• Regarding Facebook changing its corporate name (“Facebook’s metaverse rebrand is not something to celebrate, advertisers say,” from Ad Age): “This is a human shield for Mark Zuckerberg,” said Galloway. “I think it’s a smart move, frankly.” Presuming Facebook executes here similar to how Google did it with Alphabet, Zuckerberg—as the chief of the freshly branded parent—gets to rise above the fray and let the CEOs of the subsidiary companies, including Facebook, take the direct heat from lawmakers, regulators, etc. “They’re right now in a canyon, and there’s tsunamis of shit pouring down for them, everywhere,” Galloway said of Facebook. A new corporate brand umbrella with separate, non-Facebook branding can insulate Zuck from the endless shit storms.

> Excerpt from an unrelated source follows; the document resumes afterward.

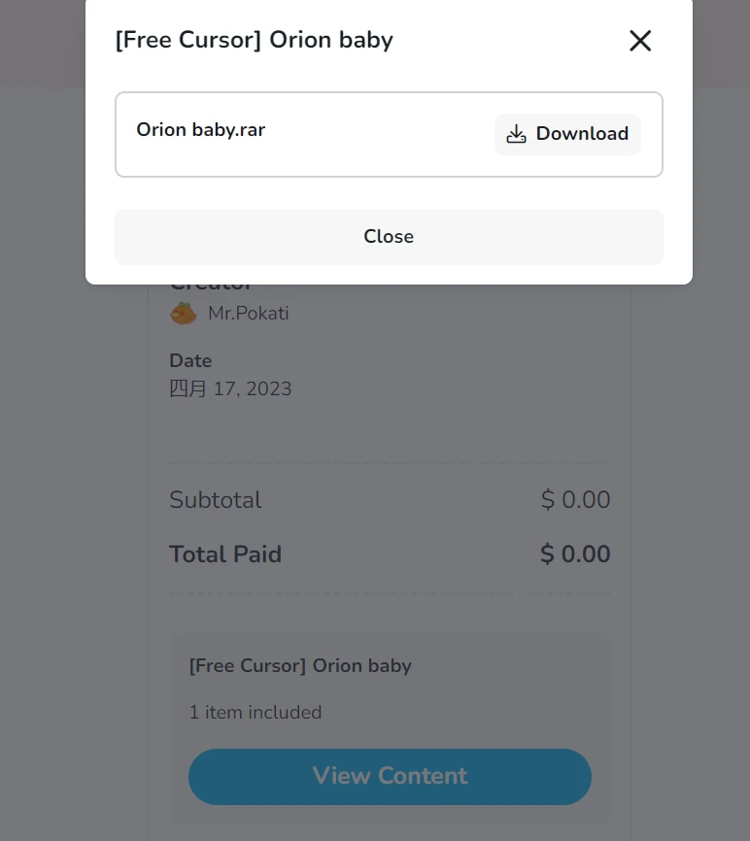Click the dialog title [Free Cursor] Orion baby

(x=254, y=41)

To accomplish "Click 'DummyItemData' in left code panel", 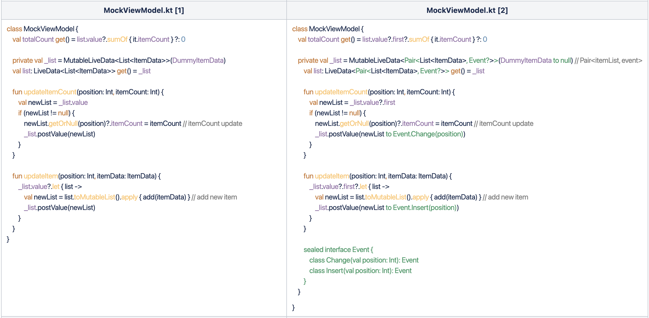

• Regarding the potential PayPal-Pinterest deal (see “PayPal is considering buying Pinterest,” from Bloomberg News via Ad Age), Galloway sees this as proof that content is now “a point of differentiation for other more profitable or more valuable businesses, whether it’s selling more handsets, selling more paper towels, or, quite frankly, getting you to use a certain payment platform. ... Content has become a point of differentiation, not its own business.” The PayPal-Pinterest news has put Galloway in the mood to predict: “It means Square’s going to acquire Twitter,” he said, “and it’s also going to put Snap into play. This is an attention economy, and the attention the media captures is worth more to fintech companies than it is to the investors of a pure-play media company.”
Swisher asked Galloway who he thinks will buy Snap (parent of Snapchat). “Shopify,” he said.